Consider a familiar scenario: you have a record with validation in its constructor. You have written (or generated) lenses for each field. Everything works perfectly, until you need to update two fields together. Suddenly, valid transformations become impossible.
The hidden culprit? Standard lens composition assumes fields are independent, that you can update lo without caring about hi. But some fields are coupled by invariants. They do not just coexist; they constrain each other. Lenses, in their elegant simplicity, do not know this.
- Why standard lens updates can fail with invariant-protected records
- The hidden assumption of field independence in lens composition
- How to use
Lens.pairedfor atomic multi-field updates - When to define paired lenses vs individual field lenses
- Limitations and alternative approaches
The Independence Assumption
When we compose lenses with andThen, we are drilling vertically through nested structures:
VERTICAL COMPOSITION (andThen) HORIZONTAL COMPOSITION (paired)
══════════════════════════════ ══════════════════════════════
Lens<S, A> Lens<S, A> Lens<S, B>
│ │ │
▼ andThen └─────┬──────┘
Lens<A, B> │
│ ▼ paired
▼ │
Lens<S, B> Lens<S, Pair<A, B>>
Focus: NESTED fields Focus: SIBLING fields
(drilling deeper) (same level, same source)
Example: Example:
User → Address → Street Range → (lo, hi)
Vertical composition (andThen) assumes that once you have focused on a field, you can update it independently. This works beautifully for nested structures like Employee → Company → Address → Street.
But what about sibling fields at the same level that share an invariant?
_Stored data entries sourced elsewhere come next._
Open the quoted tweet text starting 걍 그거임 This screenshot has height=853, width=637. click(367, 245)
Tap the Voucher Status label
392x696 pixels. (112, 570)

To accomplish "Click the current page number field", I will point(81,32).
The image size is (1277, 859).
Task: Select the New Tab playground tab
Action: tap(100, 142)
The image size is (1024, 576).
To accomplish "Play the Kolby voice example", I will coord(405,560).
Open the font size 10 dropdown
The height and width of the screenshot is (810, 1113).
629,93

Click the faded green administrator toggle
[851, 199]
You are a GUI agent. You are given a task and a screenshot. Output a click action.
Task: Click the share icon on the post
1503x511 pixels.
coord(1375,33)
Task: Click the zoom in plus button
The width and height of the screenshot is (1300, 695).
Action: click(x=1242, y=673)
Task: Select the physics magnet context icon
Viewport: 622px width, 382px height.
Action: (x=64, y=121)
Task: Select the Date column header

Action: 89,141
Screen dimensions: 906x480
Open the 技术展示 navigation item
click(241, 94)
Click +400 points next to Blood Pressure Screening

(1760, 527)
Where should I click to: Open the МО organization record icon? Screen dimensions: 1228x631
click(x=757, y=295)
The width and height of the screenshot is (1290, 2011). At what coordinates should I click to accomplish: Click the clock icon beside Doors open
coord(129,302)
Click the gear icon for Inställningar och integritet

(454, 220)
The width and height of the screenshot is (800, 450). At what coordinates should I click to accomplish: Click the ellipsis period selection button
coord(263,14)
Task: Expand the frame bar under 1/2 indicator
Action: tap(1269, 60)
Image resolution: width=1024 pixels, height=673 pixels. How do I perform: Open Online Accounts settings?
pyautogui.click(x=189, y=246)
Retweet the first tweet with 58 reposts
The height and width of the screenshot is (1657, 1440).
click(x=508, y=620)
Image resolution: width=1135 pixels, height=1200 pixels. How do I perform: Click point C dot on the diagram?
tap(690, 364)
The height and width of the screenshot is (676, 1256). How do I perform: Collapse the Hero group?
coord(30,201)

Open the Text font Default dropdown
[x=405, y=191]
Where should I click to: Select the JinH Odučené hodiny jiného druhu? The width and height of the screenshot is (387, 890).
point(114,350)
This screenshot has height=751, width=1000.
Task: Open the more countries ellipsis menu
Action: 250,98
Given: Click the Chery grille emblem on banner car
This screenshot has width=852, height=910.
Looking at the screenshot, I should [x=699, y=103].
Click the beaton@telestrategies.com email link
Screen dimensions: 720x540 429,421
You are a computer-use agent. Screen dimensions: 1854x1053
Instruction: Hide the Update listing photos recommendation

The Problem: Invariant Violation
Consider a simple bounded range:
record Range(int lo, int hi) {
Range {
if (lo > hi) {
throw new IllegalArgumentException(
"lo (" + lo + ") must be <= hi (" + hi + ")");
}
}
}
We can create lenses for each field:
Lens<Range, Integer> loLens =
Lens.of(Range::lo, (r, lo) -> new Range(lo, r.hi()));
Lens<Range, Integer> hiLens =
Lens.of(Range::hi, (r, hi) -> new Range(r.lo(), hi));
Now let us try to shift the range up by 10:
Range range = new Range(1, 2);
// Goal: Range(1, 2) → Range(11, 12)
// Attempt 1: Update lo first
Range step1 = loLens.set(11, range); // Range(11, 2)
// THROWS: "lo (11) must be <= hi (2)"
The update failed because the intermediate state Range(11, 2) violates the invariant.
What if we update hi first?
Range step1 = hiLens.set(12, range); // Range(1, 12) - OK!
Range step2 = loLens.set(11, step1); // Range(11, 12) - OK!
That works! But now try shifting down by 10 from Range(10, 11):
Range narrow = new Range(10, 11);
// If we update hi first: Range(10, 1) - THROWS!
// If we update lo first: Range(0, 11) → Range(0, 1) - OK
The "correct" order depends on the direction of change!
Why This Happens
Record: Range(lo=1, hi=2) Invariant: lo ≤ hi
════════════════════════════════════════════════════════════════
Goal: Shift both bounds by +10 to get Range(11, 12)
SEQUENTIAL APPROACH PAIRED APPROACH
─────────────────── ───────────────
Range(1, 2) Range(1, 2)
│ │
▼ loLens.set(11) ▼ boundsLens.get
Range(11, 2) Pair(1, 2)
│ │
╔════╧════════╗ ▼ transform
║ INVALID! ║ Pair(11, 12)
║ 11 > 2 ║ │
║ THROWS ║ ▼ reconstruct via Range::new
╚═════════════╝ Range(11, 12)
│
╔════╧════╗
║ VALID! ║
╚═════════╝
The paired lens bypasses the intermediate state entirely.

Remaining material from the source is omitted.